La luz de Birmania
EL viaje en barco por el río birmano Ayeryawady, desde Mandalay hasta Bagán, tiene un encanto especial: el aire del trópico es dulce y fresco, y el alba va desvelando un conjunto de verdes luminosos, de todos los matices, avivados por el rocío y las nubes grises de los monzones. A ambos márgenes del río van despertándose los campos de arroz y de trigo, salpicados de palmeras y de las brillantes cúpulas de las pagodas. A lo largo del día se suceden todas las luces, todos los colores, todos los alientos de la naturaleza. Aunque el viaje dura ocho horas, resulta breve y encantador.
El paisaje de Bagán no parece real. En un ambiente bañado por la luz del ocaso aparece, como bulbos brotados de las entrañas de la tierra, una pléyade de pagodas de color rojizo y oro, en un orden que produce una sensación de armonía y paz. Al lago Inle llegamos de noche ciega. No había farolas ni grillos. El barquero disponía sólo de una linterna que encendía de vez en cuando para dirigirnos al embarcadero. Llovía con cierta intensidad y nos subimos a las barcas inquietos, por la dificultad de orientarse en un lago de 22 kilómetros de largo y 17 de ancho, a la búsqueda de un hotel. Los barqueros se orientan en medio de la tormenta tan sólo con la luz de los relámpagos. Cubiertos con paraguas y protegidos por los chalecos salvavidas, navegamos entre macizos de plantas que no sabemos si nacen del fondo o van flotando a la deriva. A medida que avanzamos, la confianza, y con ella una extraña calma, nos va envolviendo hasta olvidarnos de la lluvia. A nuestra llegada, los empleados nos están esperando. Los birmanos son personas que derrochan ternura y amabilidad. Nos reímos con alivio de la aventura recién terminada. Huele a limo, madera y agua. Los peces saltan continuamente mientras nos dirigen por un puente a nuestras habitaciones de bambú trenzado. El aroma de la cena, carpa rellena de ajonjolí, se mezcla con el perfume de las imprescindibles lociones antimosquitos. Pero todo sabe a frutas del paraíso. Camas con mosquiteros y suave balanceo del suelo, asentado sobre palafitos, mientras dormimos.

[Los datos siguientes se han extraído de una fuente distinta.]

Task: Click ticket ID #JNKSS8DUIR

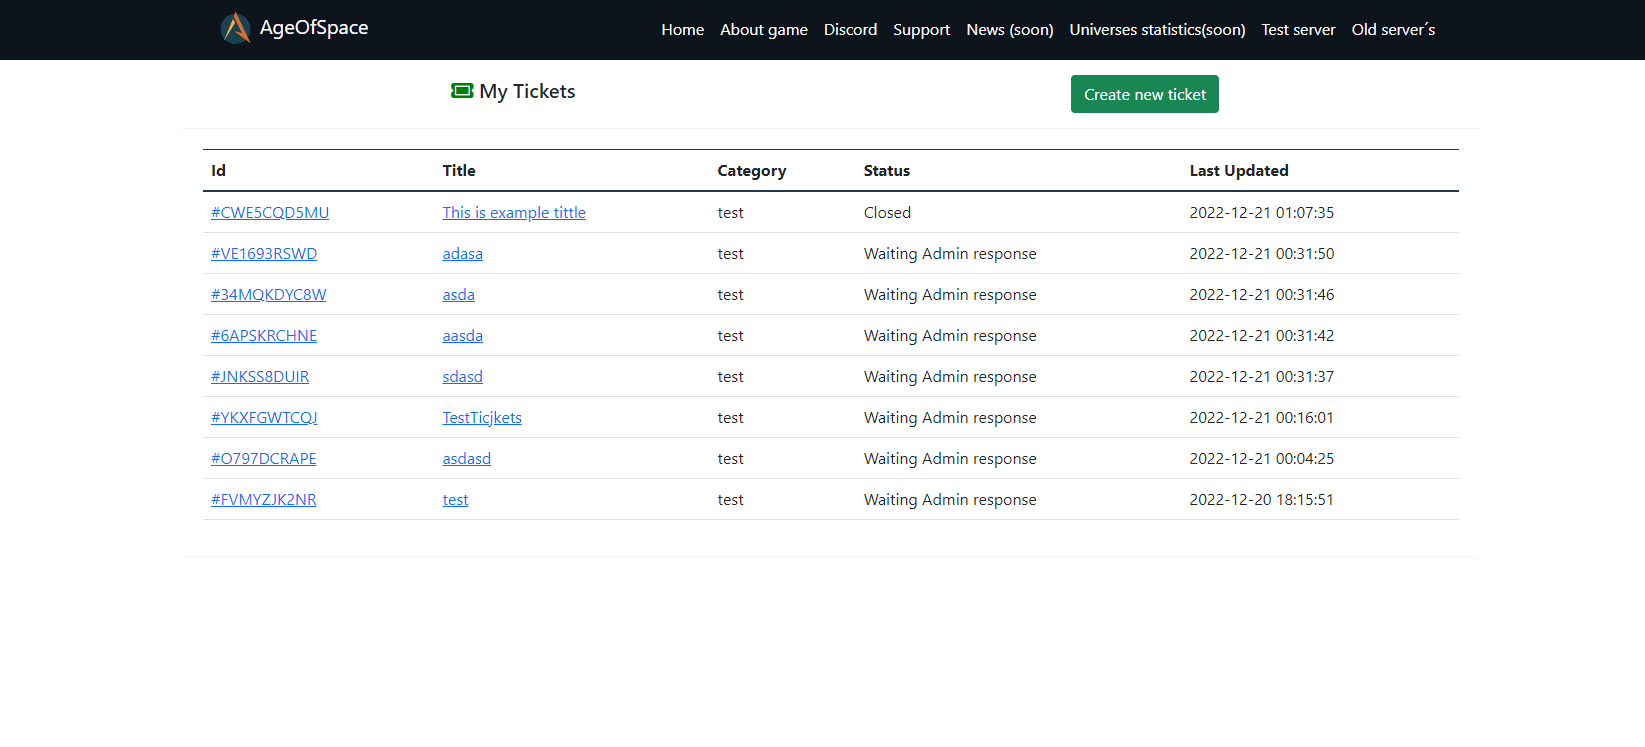Action: 260,377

Por la mañana, los pescadores lanzan las nasas desde sus barcas y los campesinos plantan tomateras en jardines flotantes. El aire del trópico de Cáncer de esa mañana nos devuelve a la inocencia de los interminables veranos, cuando, para viajar por el golfo de Bengala y por el mar de Andamán, bastaba con navegar, cabalgar o bucear en las páginas de Salgari, Verne o Conrad.